On this basis, Corbyn’s fellow leadership contender, Liz Kendall, was entitled to label him a retro-politician, peddling “Bennism reheated, a throwback to the past .
We are the party of the future not a preservation society.” Her point was well made. Yet such attacks slide off the Teflon Trot because they misconstrue the role of history in contemporary culture.
When Tony Blair became Labour leader, in the wake of the cold war’s end, the centre-left was enjoying an unexpected global recovery. After the fall of the Berlin Wall and the initial spread of democracy and globalisation, the contrast between left and right was replaced by a struggle between old and new. When Blair announced his intention to transform his party, he simply renamed it New Labour.
When the freshly elected Tory leader, David Cameron, wanted to unsettle his veteran opponent at his first PMQs in December 2005, he said of Blair: “He was the future once.” Yet we seem to have moved on even from that division between nostalgia and modernity. Corbyn’s appeal to his party is not diminished by the association of his ideological position with almost every disaster that befell Labour in the 80s.
According to the new rules, the candidate’s past is not only struck from the record but irrelevant. And if there is a shift, it is not confined to Labour, or the UK. In the US, the boorish Donald Trump is eclipsing his Republican rivals for the presidential nomination by a combination of insult and disdain.
When Fox News’s Megyn Kelly, one of the moderators at last week’s GOP debate, asked the property tycoon how someone who had “called women you don’t like fat pigs, dogs, slobs and disgusting animals” could claim to have “the temperament of a man we should elect as president”, Trump resorted to the weakest, most over-used counter-claim.
I think the big problem this country has – is being politically correct.” He then asserted that the US was being left behind in what David Cameron used to call the “global race” while it fretted daintily about giving offence.

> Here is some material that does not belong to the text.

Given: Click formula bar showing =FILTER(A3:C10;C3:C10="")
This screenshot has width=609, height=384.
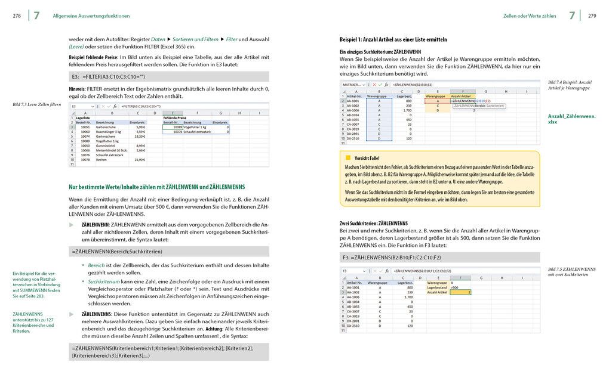Looking at the screenshot, I should point(194,106).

The structure of western politics is in radical transition. In May, the British general election was won in the most conventional manner imaginable. As Blair had warned in an interview with the Economist in January, it proved to be an election “in which a traditional leftwing party competes with a traditional rightwing party, with the traditional result”.
Yet alongside this conventional system a quite different form of politics is emerging, with a quite different structure. To borrow the jargon of semiotics, it is “synchronic” (cross-sectional) rather than “diachronic” (part of a serial narrative, with a before and after).
It is governed by what Martin Luther King, in a very different context, called “the fierce urgency of now”. It recognises that today’s voters are the children of the digital Big Bang, bombarded with an unprecedented blitz of information, data and noise.
They exist in bubbles of digital mayhem, less bothered by the future and the past than by getting through life moment to moment. Their universe is defined by the immediate and the deafening data stream.
The contents of that stream are not ideologically coherent but they are identifiable. Corbyn, for instance, speaks to the fear that global capitalism, for all its success, has made serfs of us all, no longer citizens but the puppets of planetary corporations that are accountable to none.